### Document excerpt
━━━━━━━━━━━━━━━━
As the first lady told Jim Lehrer two years ago when her signature "Let's Move!" campaign launched, the typical American lifestyle got the best of the Obama family in their pre-White House days. "It was a life that most working parents are dealing with, where you're juggling jobs and trying to get kids to and from and you're trying to make life easier."
That's why the mother who once allowed her family to indulge in too much television and junk food became the national spokeswoman for nutrition and exercise: She knows how easy it is to lose control and what it takes for an entire family to get back on track. Two years after she launched a campaign against childhood obesity, it's time to take stock of the progress in implementing those same principles on a national scale.
But first, it's worth a look back to the very beginning. Watch Jim Lehrer's full interview here:
By many markers, Mrs. Obama's simple goal "to shine a spotlight on this issue in a way that I couldn't do as a regular mom on the South Side of Chicago" has far exceeded expectations.
National legislation has changed the face of school lunches for 32 million children. Walgreens, Wal-Mart and a number of other chains have agreed to build 1,500 stores in food deserts in the coming years, bringing 9.5 million more Americans better access to fresh and healthy foods. More than 5,700 groups have partnered with the USDA to spread the word about the new MyPlate food-selection diagram and get simple nutritional information to families across the country.
In a recent survey by The Washington Post and the Kaiser Family Foundation, more than eight out of 10 Americans say they have heard of "Let's Move!" Thirty five percent say they've heard a lot about it.
But the backlash has been plentiful, too. Some say "Let's Move!" is just another excuse for the Obama administration to meddle in the everyday decisions of Americans. Others criticize the links to Wal-Mart or worry that the emphasis on obesity could damage the self-esteem of American youth.
But some of the strongest resistance is coming from American children and adolescents themselves. When Brandi Thompson's Mississippi high school removed the deep-fried chicken and pork chops from the lunch menu and replaced them with potatoes that are baked instead of cooked in fat, the move didn't sit well.
━━━━━━━━━━━━━━━━
### Stored records
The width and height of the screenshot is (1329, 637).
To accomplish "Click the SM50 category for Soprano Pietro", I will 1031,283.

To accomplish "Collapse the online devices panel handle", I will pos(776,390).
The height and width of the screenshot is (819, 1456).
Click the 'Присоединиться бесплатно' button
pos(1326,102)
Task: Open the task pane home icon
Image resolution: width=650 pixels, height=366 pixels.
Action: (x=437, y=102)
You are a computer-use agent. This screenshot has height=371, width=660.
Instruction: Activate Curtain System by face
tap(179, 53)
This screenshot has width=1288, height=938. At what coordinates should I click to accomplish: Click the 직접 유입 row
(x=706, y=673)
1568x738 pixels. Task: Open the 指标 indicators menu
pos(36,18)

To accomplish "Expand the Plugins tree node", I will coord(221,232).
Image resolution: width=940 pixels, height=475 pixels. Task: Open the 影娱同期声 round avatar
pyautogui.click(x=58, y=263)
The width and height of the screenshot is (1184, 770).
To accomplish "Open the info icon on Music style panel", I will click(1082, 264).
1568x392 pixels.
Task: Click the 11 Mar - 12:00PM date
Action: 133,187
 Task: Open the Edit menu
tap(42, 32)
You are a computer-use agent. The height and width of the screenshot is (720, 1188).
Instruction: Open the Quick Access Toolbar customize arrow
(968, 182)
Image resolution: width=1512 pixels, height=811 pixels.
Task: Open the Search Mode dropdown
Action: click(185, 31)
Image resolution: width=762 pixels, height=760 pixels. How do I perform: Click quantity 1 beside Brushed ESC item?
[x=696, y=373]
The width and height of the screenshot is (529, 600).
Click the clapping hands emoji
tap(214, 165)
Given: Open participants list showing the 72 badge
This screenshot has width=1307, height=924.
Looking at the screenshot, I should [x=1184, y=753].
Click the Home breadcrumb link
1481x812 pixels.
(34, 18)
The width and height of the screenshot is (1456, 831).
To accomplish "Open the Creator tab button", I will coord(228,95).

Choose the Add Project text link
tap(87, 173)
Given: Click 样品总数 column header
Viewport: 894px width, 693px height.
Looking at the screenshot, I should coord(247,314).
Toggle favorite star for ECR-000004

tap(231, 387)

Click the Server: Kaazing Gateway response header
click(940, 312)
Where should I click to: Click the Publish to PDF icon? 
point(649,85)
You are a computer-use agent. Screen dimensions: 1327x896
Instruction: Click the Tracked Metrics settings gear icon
━━━━━━━━━━━━━━━━
### Tasks to complete
1/ In the excerpt about the "Let's Move!" campaign, how many children have had their school lunches changed by national legislation?
2/ Copy word for word the part of the "Let's Move!" excerpt from "But some of" to "didn't sit well.".

### Answers for the exercise
1/ 32 million children.

2/
But some of the strongest resistance is coming from American children and adolescents themselves. When Brandi Thompson's Mississippi high school removed the deep-fried chicken and pork chops from the lunch menu and replaced them with potatoes that are baked instead of cooked in fat, the move didn't sit well.